Trump reportedly ready to select Amy Coney Barrett for Supreme Court

President Donald Trump and First Lady Melania Trump participate in a meet and greet with Supreme Court Justices on Nov. 8, 2018, at the Supreme Court in Washington, D.C. (Official White House Photo by Shealah Craighead)

President Donald Trump plans to nominate federal appeals court Judge Amy Coney Barrett to fill the Supreme Court vacancy left by the late Justice Ruth Bader Ginsburg, according to several media reports.

Barrett, 48, is a judge for the 7th Circuit Court of Appeals in Chicago, Ill. She was appointed to the position by Trump in 2017 and previously worked as a professor at Notre Dame Law School and clerked for the late Supreme Court Justice Antonin Scalia.

She is a favorite among conservatives for her anti-abortion views.

The New York Times reported Trump had selected Barrett but also said “aides cautioned that Mr. Trump sometimes upends his own plans.”

A formal announcement is expected Saturday at the White House. Federal Judge Barbara Lagoa, of Florida, also was reported to have been in the running for the nomination.

Ginsburg died Sept. 18 from complications of metastatic pancreatic cancer. On Friday she became the first Jewish person and woman to lie in state in the U.S. Capitol.

The president and a majority of Republican senators have announced their plans to hold a confirmation hearing before November’s presidential election, producing outrage among Democrats.

Republican Sens.

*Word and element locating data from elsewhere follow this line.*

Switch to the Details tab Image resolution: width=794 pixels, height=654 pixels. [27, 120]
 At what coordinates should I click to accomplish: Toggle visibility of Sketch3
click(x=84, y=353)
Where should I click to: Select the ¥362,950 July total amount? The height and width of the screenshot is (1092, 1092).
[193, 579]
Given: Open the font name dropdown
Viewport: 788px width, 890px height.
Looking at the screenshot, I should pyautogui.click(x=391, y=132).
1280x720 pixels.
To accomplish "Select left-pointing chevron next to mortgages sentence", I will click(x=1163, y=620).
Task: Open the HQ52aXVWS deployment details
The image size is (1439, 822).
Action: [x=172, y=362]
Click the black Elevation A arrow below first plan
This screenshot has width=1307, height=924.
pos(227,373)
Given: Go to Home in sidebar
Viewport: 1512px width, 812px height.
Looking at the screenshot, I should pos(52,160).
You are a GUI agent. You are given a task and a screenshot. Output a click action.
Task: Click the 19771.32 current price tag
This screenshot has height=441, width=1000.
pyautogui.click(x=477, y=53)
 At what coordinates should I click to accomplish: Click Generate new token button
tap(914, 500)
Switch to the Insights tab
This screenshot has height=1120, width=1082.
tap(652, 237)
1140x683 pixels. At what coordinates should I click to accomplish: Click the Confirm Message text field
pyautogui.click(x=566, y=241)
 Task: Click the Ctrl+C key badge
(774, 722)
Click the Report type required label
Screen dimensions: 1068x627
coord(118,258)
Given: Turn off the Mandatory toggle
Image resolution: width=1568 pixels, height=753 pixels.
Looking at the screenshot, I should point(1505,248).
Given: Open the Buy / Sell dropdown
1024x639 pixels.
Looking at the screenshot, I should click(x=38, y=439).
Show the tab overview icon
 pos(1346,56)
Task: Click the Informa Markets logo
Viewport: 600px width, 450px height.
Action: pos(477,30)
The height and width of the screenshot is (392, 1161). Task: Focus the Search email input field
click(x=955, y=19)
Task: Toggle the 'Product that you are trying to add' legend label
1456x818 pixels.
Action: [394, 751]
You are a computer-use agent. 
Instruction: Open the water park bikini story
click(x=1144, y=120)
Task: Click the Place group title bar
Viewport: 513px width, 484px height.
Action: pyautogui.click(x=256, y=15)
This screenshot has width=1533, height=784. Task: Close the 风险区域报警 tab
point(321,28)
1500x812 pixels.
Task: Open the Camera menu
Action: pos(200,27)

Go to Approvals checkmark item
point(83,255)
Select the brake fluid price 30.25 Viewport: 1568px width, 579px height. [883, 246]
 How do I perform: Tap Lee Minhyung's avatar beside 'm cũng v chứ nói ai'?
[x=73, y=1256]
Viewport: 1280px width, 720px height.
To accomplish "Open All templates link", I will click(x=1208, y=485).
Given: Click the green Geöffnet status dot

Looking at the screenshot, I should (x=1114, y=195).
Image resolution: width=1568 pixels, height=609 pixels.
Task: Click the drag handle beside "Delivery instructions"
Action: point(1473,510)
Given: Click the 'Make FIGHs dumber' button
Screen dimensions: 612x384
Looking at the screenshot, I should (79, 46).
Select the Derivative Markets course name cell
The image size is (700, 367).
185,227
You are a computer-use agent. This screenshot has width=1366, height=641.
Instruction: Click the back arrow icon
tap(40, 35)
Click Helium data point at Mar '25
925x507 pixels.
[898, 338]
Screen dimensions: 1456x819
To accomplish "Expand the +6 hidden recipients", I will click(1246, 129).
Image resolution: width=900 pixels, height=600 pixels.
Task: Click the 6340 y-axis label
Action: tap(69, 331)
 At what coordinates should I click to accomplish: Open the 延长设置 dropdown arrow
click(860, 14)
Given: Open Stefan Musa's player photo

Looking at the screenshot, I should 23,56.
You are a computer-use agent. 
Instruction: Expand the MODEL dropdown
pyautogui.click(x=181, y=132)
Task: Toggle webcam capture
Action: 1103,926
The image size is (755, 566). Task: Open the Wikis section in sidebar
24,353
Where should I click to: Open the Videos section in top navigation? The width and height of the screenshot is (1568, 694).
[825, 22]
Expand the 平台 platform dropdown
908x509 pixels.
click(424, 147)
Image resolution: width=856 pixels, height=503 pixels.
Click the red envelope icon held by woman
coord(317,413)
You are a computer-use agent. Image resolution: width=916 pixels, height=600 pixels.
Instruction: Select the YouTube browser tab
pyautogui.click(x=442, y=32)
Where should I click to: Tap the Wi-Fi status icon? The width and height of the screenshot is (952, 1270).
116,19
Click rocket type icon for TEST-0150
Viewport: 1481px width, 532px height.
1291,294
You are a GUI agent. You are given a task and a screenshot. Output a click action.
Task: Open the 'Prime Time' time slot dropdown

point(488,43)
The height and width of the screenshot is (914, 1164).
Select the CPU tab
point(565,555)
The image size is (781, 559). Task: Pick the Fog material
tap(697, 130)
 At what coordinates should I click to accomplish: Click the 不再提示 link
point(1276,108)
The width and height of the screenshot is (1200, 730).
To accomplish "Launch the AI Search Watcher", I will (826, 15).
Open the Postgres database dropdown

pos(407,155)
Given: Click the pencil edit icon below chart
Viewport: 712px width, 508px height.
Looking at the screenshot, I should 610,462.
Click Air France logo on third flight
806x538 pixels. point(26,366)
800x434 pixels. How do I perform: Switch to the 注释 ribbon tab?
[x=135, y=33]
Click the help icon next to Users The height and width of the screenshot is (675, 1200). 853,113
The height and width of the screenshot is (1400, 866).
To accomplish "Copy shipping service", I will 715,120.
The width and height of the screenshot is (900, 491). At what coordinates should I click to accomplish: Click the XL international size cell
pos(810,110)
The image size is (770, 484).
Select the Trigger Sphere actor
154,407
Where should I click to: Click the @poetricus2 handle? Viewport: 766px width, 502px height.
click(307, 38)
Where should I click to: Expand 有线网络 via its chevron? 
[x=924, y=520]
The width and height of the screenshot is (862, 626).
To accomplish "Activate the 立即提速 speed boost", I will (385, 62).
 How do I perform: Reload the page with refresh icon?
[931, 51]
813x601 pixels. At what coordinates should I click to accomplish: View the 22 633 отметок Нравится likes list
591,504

Susan Collins, of Maine, and Lisa Murkowski, of Alaska, have announced their objections to filling a Supreme Court vacancy before a new president is elected. But Republicans hold 53 seats in the Senate, and Supreme Court confirmation requires only a simple majority.

In 2016, with more than 100 days before the next presidential election, Senate Majority Leader Mitch McConnell, R-Ky., refused to hold hearings for Judge Merrick Garland, President Barack Obama’s last nominee for the Supreme Court, arguing the nomination should not be filled in an election year.